Según el extracto del documento, ¿en qué calle tenía su casa José Sáez Soria?

:: EXTRACTO DEL DOCUMENTO ::
==================================================

Se podría escribir una biografía de la ciudad con la vida de sus camareros y de sus empresarios de hostelería que han hecho historia a lo largo de los últimos dos siglos. Muchos de aquellos profesionales formaban parten de la raza de camareros, como si hubieran nacido para ese oficio, con el que vivieron y en el que murieron.
Uno de aquellos servidores incombustibles fue José Sáez Soria, de cuyo fallecimiento se han cumplido setenta años. Su vida fue la de uno de los establecimientos más importantes que tuvo la ciudad: el Café Suizo. Antes de cumplir los veinte años, José Sáez entró a trabajar en sirviendo mesas. Corría el año 1897 y el establecimiento era un lugar de referencia en la ciudad. Todas las mañanas, antes de que amaneciera, José bajaba desde su casa, en la calle Majadores (hoy doctor Paco Pérez) para abrir el bar. Durante cerca de medio siglo, él fue parte del negocio, un trozo de esa esencia de Café acogedor y generoso que tanta fama le dio al establecimiento.
José Sáez fue uno de aquellos camareros antiguos, fieles y agradecidos, que vivían su profesión con tanta intensidad que la convertían en su forma de entender la vida. Sin serlo, era el dueño del lugar, el encargado de levantar las persianas y de echar el cierre, el alma que recorría las mesas sirviendo cafés, siempre dispuesto a llevarle una jarra de agua a un pobre, aun sabiendo que no llevaba un céntimo encima.
De sus primeros tiempos recordaba que entonces era costumbre pedir tintero, papel y pluma al camarero, así como llevarle los periódicos a los clientes como si fueran el aperitivo con el desayuno. El Café Suizo era un lugar frecuentado por poetas vocacionales, por escritores frustrados que se pasaban las mañanas buscando las musas al calor de una taza de café y por cronistas de prensa que buscaban las noticias por los veladores del bar.
José Sáez contaba que del contacto diario con este tipo de personajes le vino una vena creadora que lo impulsó a escribir pequeños poemas que llegó a publicar en los periódicos. También colaboró con algunos comercios haciendo publicidad en verso. La tienda de ‘el Rinconcillo’, una de las más acreditadas de Almería, lo contrató para una campaña publicitaria. Uno de los mensajes que escribió el inspirado camarero decía: “Dijo el inmortal Cervantes, con su natural talento, que el sombrero es complemento de los hombres elegantes. Y si logras por ventura comprarlo en el Rinconcillo, con su calidad y su brillo ensalzarás más tu figura”.

==================================================

:: MATERIAL PROPORCIONADO ::
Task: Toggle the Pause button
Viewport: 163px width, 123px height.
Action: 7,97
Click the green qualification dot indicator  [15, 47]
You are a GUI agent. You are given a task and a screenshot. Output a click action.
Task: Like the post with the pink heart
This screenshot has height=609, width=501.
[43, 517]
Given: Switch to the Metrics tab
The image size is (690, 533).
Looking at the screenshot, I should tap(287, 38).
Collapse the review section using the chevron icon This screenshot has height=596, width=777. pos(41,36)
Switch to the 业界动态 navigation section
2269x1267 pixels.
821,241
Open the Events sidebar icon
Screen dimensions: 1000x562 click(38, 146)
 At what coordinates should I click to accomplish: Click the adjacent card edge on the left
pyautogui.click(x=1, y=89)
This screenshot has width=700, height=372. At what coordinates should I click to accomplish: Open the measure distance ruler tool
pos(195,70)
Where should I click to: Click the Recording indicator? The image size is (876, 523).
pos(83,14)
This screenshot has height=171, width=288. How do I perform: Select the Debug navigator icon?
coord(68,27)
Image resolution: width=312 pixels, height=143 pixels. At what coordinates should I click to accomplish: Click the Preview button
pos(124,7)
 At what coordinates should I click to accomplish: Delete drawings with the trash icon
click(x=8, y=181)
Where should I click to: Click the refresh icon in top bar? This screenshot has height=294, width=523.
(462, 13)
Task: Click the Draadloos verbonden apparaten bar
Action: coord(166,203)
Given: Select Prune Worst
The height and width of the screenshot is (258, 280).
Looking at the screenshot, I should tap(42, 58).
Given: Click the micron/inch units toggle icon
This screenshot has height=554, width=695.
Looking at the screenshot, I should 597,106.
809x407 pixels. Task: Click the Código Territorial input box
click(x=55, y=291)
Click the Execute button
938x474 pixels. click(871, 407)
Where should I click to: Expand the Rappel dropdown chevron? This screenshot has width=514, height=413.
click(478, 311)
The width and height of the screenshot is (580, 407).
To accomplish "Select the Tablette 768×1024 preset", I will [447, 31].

==================================================

:: RESPUESTA ::
En la calle Majadores, que hoy es la calle doctor Paco Pérez.